The task:
Could you write out the rows below word for word, from the very first line through the line containing "will click(x=185, y=109).", including that line?
== Data for this exercise
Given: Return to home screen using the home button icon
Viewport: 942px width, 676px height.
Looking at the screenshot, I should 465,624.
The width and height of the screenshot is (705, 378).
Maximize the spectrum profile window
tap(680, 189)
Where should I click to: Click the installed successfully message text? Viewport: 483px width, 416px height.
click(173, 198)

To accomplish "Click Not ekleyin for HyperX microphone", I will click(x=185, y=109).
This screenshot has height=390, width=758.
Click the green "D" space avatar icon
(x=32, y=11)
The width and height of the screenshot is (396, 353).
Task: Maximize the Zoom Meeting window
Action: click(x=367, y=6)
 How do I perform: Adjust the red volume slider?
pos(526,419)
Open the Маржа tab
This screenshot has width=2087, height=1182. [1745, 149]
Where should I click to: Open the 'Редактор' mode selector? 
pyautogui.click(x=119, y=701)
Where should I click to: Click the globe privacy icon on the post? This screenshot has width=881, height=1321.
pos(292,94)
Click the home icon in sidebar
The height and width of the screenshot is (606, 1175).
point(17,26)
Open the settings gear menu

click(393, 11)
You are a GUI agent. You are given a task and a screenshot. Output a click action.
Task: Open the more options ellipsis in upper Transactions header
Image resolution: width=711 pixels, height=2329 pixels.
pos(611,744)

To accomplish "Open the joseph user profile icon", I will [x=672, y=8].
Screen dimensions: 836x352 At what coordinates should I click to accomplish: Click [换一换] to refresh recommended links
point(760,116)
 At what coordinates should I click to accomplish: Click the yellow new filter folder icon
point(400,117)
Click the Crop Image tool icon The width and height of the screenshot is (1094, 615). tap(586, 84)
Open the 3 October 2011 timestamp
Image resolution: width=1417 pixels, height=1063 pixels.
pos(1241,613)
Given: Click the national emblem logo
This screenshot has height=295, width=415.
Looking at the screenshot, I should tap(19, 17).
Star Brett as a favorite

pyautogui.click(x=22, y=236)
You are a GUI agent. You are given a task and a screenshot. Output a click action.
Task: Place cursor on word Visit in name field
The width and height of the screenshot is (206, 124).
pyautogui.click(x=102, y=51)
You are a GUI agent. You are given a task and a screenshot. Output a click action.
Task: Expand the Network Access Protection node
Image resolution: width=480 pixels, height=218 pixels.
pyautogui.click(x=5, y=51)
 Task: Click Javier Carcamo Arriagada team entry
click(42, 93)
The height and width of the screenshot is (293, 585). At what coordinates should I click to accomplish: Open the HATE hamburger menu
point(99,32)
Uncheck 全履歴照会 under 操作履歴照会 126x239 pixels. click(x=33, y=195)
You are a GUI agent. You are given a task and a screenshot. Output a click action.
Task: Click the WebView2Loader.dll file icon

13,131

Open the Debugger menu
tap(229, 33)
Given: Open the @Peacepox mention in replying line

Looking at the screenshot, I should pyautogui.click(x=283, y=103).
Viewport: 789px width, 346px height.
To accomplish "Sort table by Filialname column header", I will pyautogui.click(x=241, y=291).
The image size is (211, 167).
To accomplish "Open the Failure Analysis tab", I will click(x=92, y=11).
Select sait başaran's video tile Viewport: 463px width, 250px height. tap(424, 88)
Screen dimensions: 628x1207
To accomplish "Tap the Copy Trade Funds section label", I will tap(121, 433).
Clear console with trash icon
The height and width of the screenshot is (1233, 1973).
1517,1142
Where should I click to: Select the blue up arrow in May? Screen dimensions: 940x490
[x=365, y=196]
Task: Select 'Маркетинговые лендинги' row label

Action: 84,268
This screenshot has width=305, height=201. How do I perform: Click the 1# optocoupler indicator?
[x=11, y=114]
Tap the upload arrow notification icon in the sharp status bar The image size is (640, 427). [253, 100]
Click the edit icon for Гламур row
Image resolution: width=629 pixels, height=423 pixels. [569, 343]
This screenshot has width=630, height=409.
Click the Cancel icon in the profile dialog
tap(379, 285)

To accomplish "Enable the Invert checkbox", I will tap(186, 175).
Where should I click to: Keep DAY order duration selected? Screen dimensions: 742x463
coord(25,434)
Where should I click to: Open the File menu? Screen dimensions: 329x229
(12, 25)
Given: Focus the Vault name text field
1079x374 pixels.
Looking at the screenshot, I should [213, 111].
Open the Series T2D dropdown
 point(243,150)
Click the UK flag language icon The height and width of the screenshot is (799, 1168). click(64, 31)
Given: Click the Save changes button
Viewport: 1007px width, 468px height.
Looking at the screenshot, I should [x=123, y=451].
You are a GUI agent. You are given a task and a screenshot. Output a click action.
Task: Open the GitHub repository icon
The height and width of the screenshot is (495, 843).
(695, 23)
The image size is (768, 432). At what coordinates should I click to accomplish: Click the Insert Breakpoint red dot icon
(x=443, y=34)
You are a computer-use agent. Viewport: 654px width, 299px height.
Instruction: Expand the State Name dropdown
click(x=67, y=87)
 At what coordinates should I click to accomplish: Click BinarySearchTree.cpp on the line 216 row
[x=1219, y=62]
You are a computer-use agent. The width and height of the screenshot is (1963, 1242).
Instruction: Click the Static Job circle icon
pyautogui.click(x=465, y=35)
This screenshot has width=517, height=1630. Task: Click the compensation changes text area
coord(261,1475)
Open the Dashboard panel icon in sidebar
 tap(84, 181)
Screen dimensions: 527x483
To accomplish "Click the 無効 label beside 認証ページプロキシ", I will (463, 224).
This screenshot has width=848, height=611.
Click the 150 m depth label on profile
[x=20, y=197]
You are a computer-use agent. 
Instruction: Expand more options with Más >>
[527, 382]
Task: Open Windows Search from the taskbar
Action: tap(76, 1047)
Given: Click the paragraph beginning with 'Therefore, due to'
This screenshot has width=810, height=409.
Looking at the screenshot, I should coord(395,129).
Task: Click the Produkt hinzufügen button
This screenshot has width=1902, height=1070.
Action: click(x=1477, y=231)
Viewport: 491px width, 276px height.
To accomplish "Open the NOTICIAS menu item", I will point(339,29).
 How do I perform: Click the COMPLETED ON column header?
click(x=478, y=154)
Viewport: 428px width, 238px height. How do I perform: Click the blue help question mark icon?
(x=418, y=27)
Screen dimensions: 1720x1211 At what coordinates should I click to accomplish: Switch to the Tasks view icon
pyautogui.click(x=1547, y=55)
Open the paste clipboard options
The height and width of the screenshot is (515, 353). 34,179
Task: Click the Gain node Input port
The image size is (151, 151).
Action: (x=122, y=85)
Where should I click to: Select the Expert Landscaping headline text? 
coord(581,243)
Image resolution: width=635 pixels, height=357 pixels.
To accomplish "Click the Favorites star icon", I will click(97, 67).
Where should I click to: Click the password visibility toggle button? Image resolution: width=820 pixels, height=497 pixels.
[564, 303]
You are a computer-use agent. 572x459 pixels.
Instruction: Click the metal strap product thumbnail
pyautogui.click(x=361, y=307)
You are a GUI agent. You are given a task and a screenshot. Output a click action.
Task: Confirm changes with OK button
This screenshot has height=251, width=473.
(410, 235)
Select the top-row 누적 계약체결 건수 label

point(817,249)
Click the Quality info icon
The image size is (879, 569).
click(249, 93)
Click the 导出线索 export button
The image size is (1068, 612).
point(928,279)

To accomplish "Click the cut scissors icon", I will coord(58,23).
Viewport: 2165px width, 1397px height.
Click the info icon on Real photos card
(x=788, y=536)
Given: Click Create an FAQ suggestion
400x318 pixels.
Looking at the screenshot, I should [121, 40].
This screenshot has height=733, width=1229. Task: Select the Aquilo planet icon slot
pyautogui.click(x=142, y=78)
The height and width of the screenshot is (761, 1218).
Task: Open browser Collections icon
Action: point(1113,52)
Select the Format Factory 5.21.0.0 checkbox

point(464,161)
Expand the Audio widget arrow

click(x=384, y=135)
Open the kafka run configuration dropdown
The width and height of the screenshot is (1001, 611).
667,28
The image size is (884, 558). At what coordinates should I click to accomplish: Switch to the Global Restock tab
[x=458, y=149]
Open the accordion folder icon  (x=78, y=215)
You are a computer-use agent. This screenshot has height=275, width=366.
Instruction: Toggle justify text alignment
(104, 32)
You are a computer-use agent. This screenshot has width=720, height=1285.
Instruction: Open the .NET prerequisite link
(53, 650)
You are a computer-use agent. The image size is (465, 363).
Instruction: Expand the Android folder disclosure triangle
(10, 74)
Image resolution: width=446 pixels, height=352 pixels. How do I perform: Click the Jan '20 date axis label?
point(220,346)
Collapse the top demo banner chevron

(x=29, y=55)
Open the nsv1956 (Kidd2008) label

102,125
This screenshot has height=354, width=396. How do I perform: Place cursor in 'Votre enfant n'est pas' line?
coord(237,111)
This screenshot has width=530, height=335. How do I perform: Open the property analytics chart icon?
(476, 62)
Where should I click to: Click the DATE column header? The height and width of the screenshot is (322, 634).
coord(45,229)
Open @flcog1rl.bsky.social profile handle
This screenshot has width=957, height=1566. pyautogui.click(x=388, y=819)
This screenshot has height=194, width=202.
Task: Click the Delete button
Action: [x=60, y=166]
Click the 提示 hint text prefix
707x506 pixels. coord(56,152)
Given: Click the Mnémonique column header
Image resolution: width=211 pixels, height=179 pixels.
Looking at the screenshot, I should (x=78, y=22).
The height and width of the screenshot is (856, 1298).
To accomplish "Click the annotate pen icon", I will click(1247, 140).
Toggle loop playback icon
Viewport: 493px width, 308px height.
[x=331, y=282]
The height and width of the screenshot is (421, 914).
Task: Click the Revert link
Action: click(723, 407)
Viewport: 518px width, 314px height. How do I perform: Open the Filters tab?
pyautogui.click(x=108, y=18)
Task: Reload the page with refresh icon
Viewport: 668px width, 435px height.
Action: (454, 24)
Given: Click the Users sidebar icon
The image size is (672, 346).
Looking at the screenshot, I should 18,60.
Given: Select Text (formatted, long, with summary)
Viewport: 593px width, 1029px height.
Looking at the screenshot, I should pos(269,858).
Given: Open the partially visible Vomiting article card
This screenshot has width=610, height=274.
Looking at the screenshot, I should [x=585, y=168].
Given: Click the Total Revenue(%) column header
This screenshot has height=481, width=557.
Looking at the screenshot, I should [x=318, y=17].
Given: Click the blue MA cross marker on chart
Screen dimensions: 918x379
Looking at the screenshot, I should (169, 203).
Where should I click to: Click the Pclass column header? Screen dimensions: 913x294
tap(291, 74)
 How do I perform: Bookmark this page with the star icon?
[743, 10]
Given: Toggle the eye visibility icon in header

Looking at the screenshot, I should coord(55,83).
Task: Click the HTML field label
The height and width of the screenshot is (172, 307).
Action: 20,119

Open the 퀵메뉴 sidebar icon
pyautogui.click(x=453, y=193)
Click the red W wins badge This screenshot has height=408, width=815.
====
Task result:
Given: Return to home screen using the home button icon
Viewport: 942px width, 676px height.
Looking at the screenshot, I should 465,624.
The width and height of the screenshot is (705, 378).
Maximize the spectrum profile window
tap(680, 189)
Where should I click to: Click the installed successfully message text? Viewport: 483px width, 416px height.
click(173, 198)

To accomplish "Click Not ekleyin for HyperX microphone", I will click(x=185, y=109).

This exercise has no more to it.